El título del libro publicado recientemente por Marcelo Guajardo (Santiago, 1977) sugiere que sus páginas encierran un tema que por razones históricas ampliamente conocidas ha sido el favorito de numerosas novelas chilenas recientes: el momento crítico cuando el ser humano se aleja de su infancia para ingresar a la adolescencia. Sin embargo,
Rapaces busca distanciarse de relatos predecesores tanto en el tiempo como en el espacio. "Rapaz" es un término que hoy casi no se escucha. Según el diccionario de la Real Academia, es el adjetivo que designa la inclinación al robo, hurto o rapiña, pero también era el apelativo que nuestros abuelos usaban para referirse a sus nietos de corta edad cuando cometían maldades que siempre eran perdonadas con benevolencia.
Rapaces no mira, pues, a los niños de hoy, sino a los que vivieron en un mundo desvanecido que se describirá con palabras teñidas por la nostalgia. Su argumento cubre los meses escolares de 1936. "Santiago de esos años -nos dirá el narrador- era una urbe en ciernes donde palpitaba el corazón asustado de una república". Los hechos comienzan con la llegada del niño Eliecer Camino Arlegui, de 12 años de edad, al Internado Nacional Barros Arana. El profesor Amador Alcayaga, sucesor de Eduardo Lamas, el primer rector del internado, todavía se desempeñaba en dicho cargo y las clases de Zoología permanecían en manos de Horacio Lefevre, un discípulo del naturalista Claudio Gay.
De lo que recién escribo se desprende que Marcelo Guajardo tampoco se interesa por representar la desorientación, las frustraciones y la decadencia de los herederos de la nueva burguesía chilena que se mueven exclusivamente en los sectores acomodados del oriente de la capital. El tema de
Rapaces es el despertar de la conciencia social de niños que hace ochenta años deambulaban por los barrios populares, que hasta el día de hoy rodean al edificio del Internado Nacional Barros Arana: la Quinta Normal, el barrio Estación, Matucana, San Pablo y el centro histórico de Santiago. No eran tiempos plácidos.
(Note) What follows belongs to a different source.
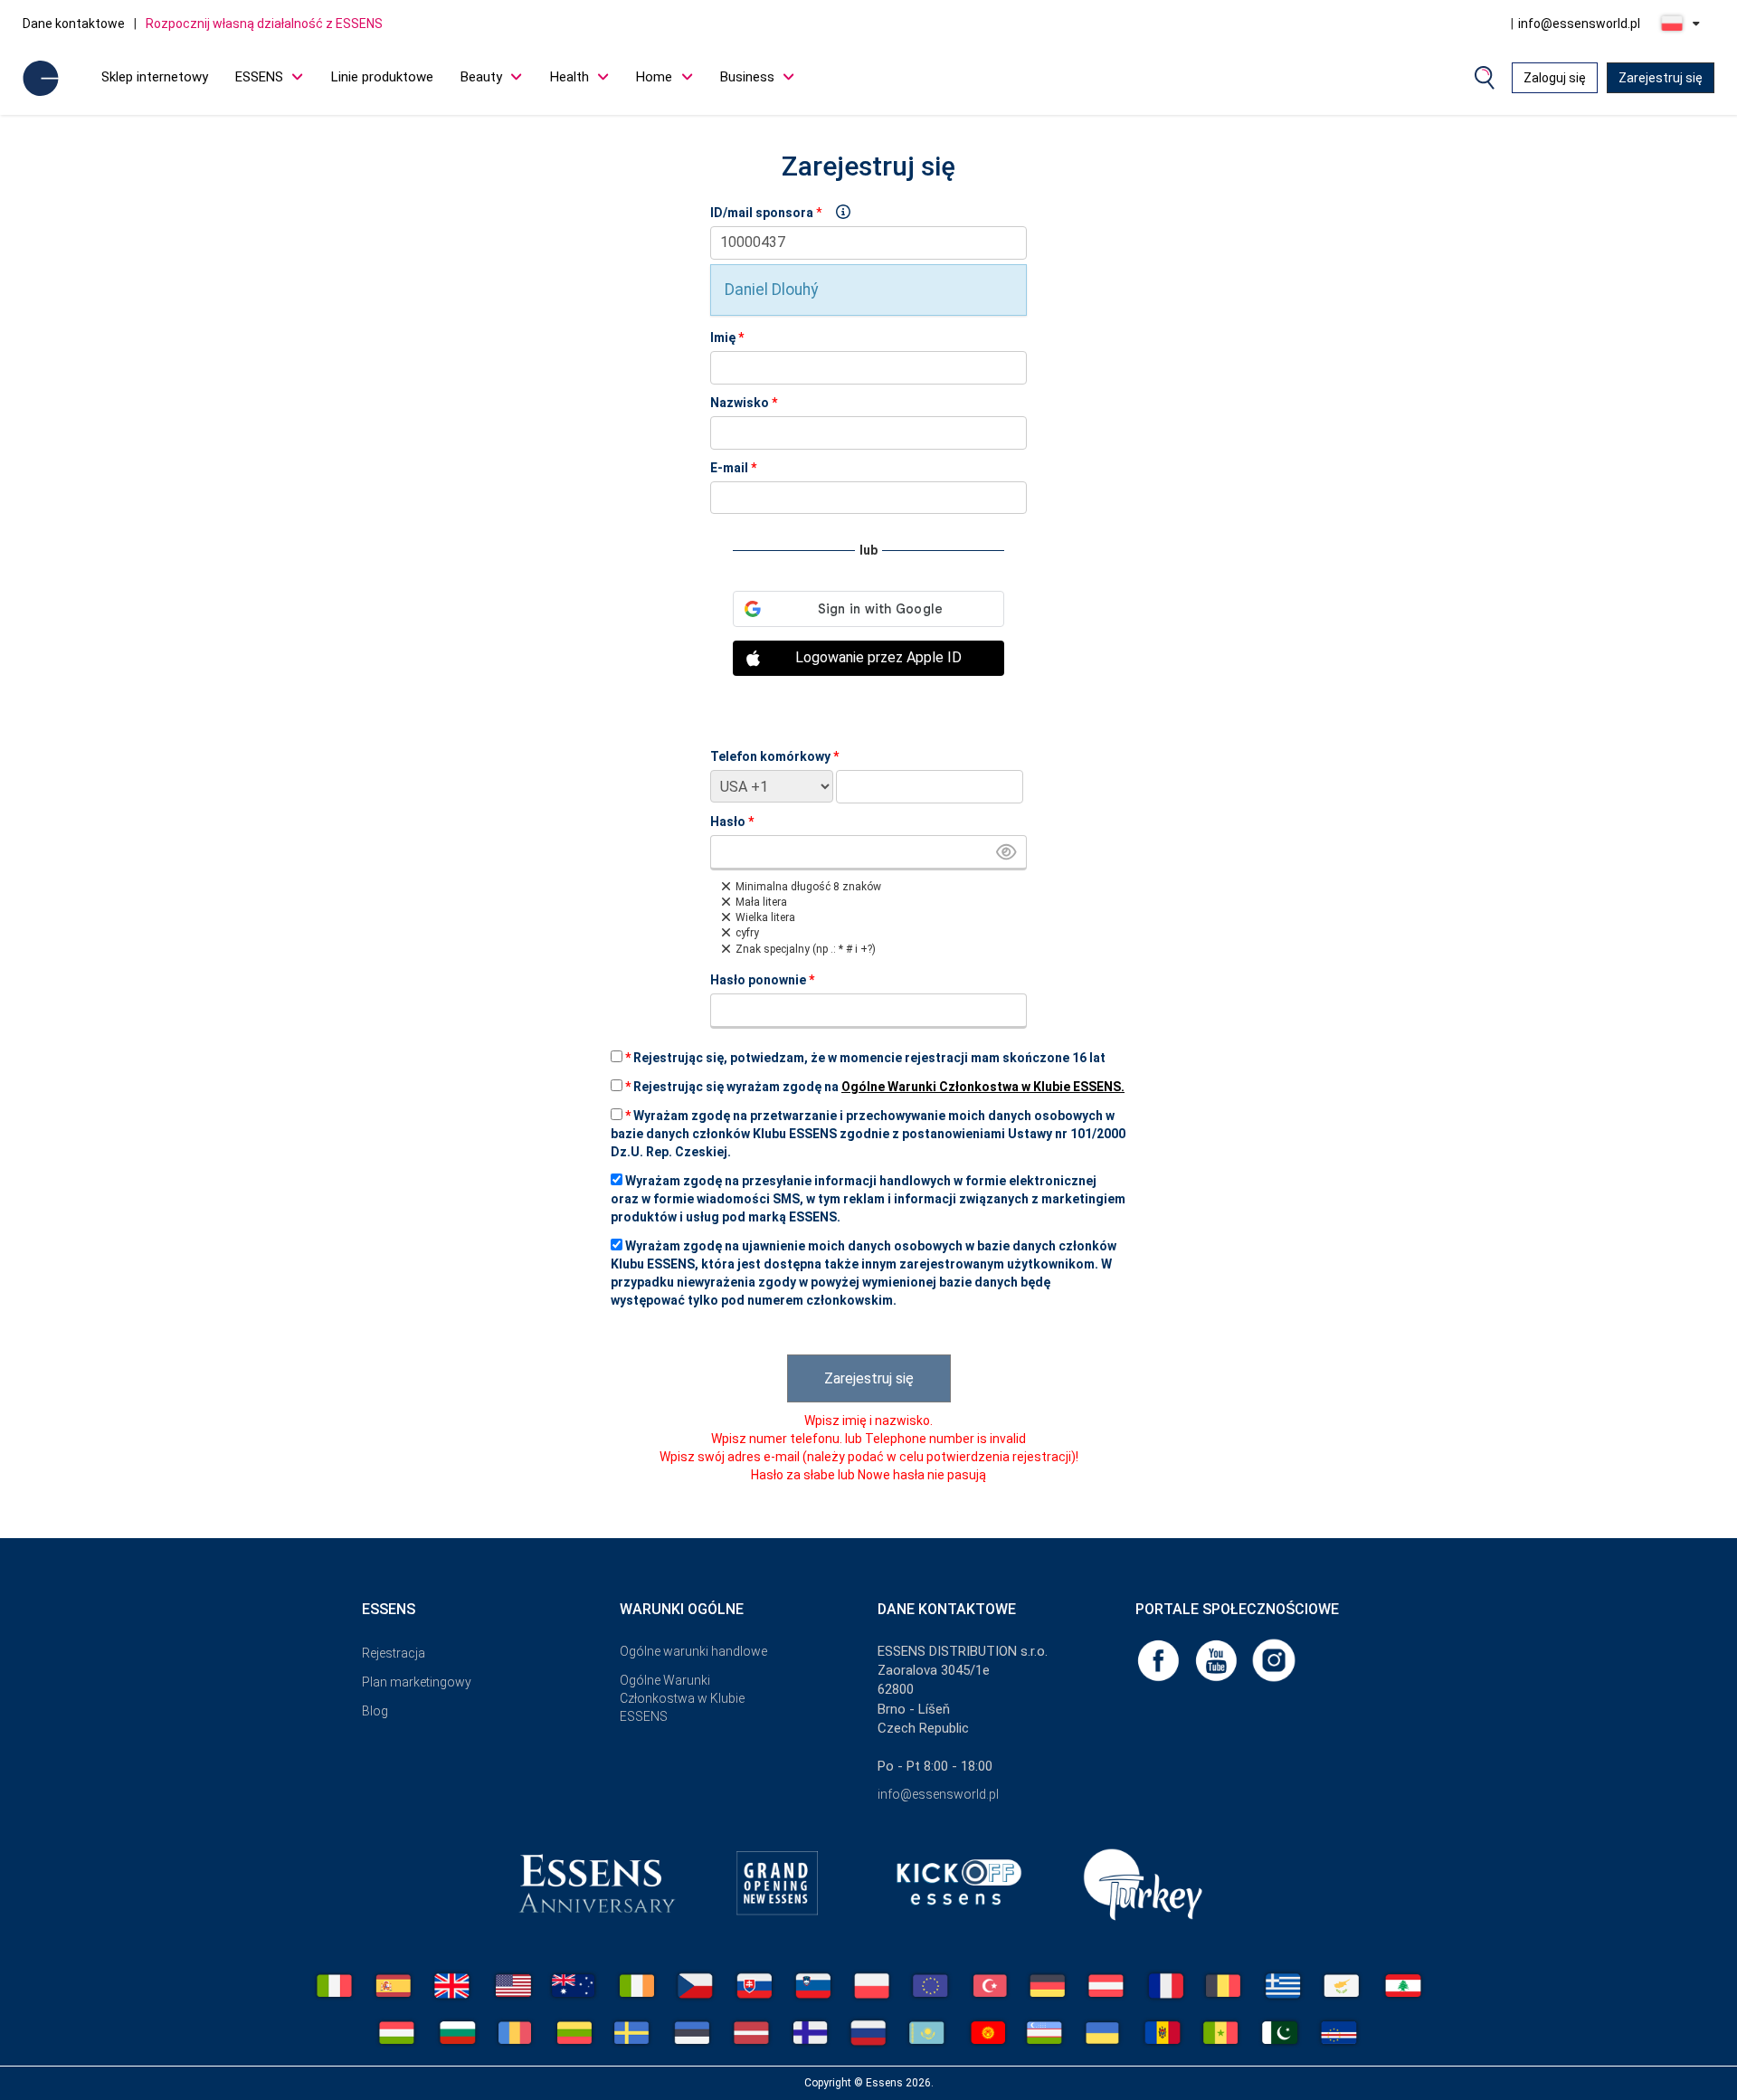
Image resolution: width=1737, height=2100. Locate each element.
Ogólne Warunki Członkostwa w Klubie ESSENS (682, 1698)
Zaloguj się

Eliecer y un pintoresco grupo de inseparables amigos se aproximan a la juventud cuando en los patios del internado resuena el eco de las convulsiones de Europa y del fervor de los movimientos sociales que se vivían en Chile durante la misma época.
Mérito de la novela de Marcelo Guajardo es recordar a sus lectores que
Rapaces es un texto de ficción. El personaje del poeta Olegario Gómez Rojas constituye un buen ejemplo de estos ayudamemoria: remite sin duda a la figura histórica de José Domingo Gómez Rojas y a su trágica muerte, pero sin identificarse con ellos. Desafortunadamente, el texto ofrece asimismo debilidades que terminan pesando más que sus méritos. En primer lugar, su excesiva brevedad impide que se cumplan las ofertas de la historia imaginaria. Las situaciones que atraviesa Eliecer y sus amigos son descritas a la pasada, saltando de una a otra sin profundizar, sin utilizar una prosa más calma que hubiera sido indispensable para construir imágenes verosímiles y convincentes. El mundo imaginario de
Rapaces queda solo pergeñado, esbozado, superficialmente construido. Marcelo Guajardo se ha dejado llevar por la impaciencia para publicar pronto y rápido; el resultado es un relato de escuálidas páginas que despierta inicialmente el interés del lector para enfriarlo progresivamente después. Quedan demasiados elementos en el aire. No es claro, por ejemplo, la relación del cernícalo que anida en el techo del internado con el proceso de formación que atraviesan Eliecer y sus amigos, ni tampoco la razón y el sentido del abrupto final de la historia. Pero es sobre todo en el lenguaje del narrador donde mejor se manifiesta la impaciencia del autor: en la primera mitad del texto admira por su frescura, su transparencia y naturalidad, pero se embrolla y se entrampa a medida que la historia avanza. Como si a medio camino el autor se hubiera cansado de escribir. O peor, perdiese el interés de hacerlo.